The area in general is pretty balanced when it comes to the number of clinicians per 10,000 people, but Thibault said services for children and adolescents could be improved.
"We have good (youth therapists), but they're booked up quite a bit," Thibault said.
In addition, it was important that Thibault and other NATSAP members to explain the need for youth residential treatment programs to uphold a certain code of ethics and set of standards.
"The problem is that there are behavioral programs out there that are more about compliance rather than completing therapeutic change for the families," Thibault said. "Unfortunately, a number of programs — and there are still some out there — aren't holding to clinical and ethical standards."

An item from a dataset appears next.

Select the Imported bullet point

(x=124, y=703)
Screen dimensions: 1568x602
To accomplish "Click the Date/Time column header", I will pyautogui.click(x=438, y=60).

NATSAP's team that traveled to Capitol Hill wanted congressional leadership to know the programs they associate with are transparent about their procedures, policies, and research outcomes, Thibault said.
"We also just wanted to make sure that mental health is given the attention that it needs," Thibault said, adding that the trip was right around the time legislators were pushing an Obamacare repeal.
Although the future of certain healthcare policies are up in the air, Thibault said the congressional leaders and their staff were adamant about ensuring mental health options are easily accessible – for youth in particular.
Although many blame substance abuse for youth behavioral issues, Thibault said the majority of families he's worked with throughout his career are strong, and many youth are struggling with anxiety and depression.
"Most of the families can't afford the type of treatment for their kids they need, since insurance doesn't like to cover it," Thibault said. "We want to bring attention to the needs of these families."
Specifically with adopted children, many have issues relating to trauma, and Thibault said even children who were adopted at birth can show signs of trauma.
Perhaps the most satisfactory part of his work is building sacred relationships with troubled youth and their families, Thibault said. Especially when the children reach the point where they begin to accept the therapeutic influence, he said it's a circle of trust that can lead to quality change among families.
"We don't work with bad kids. We work with kids who are in emotional pain," Thibault said. "We've had kids come back and say, 'You've saved my life.' You can't quantity that."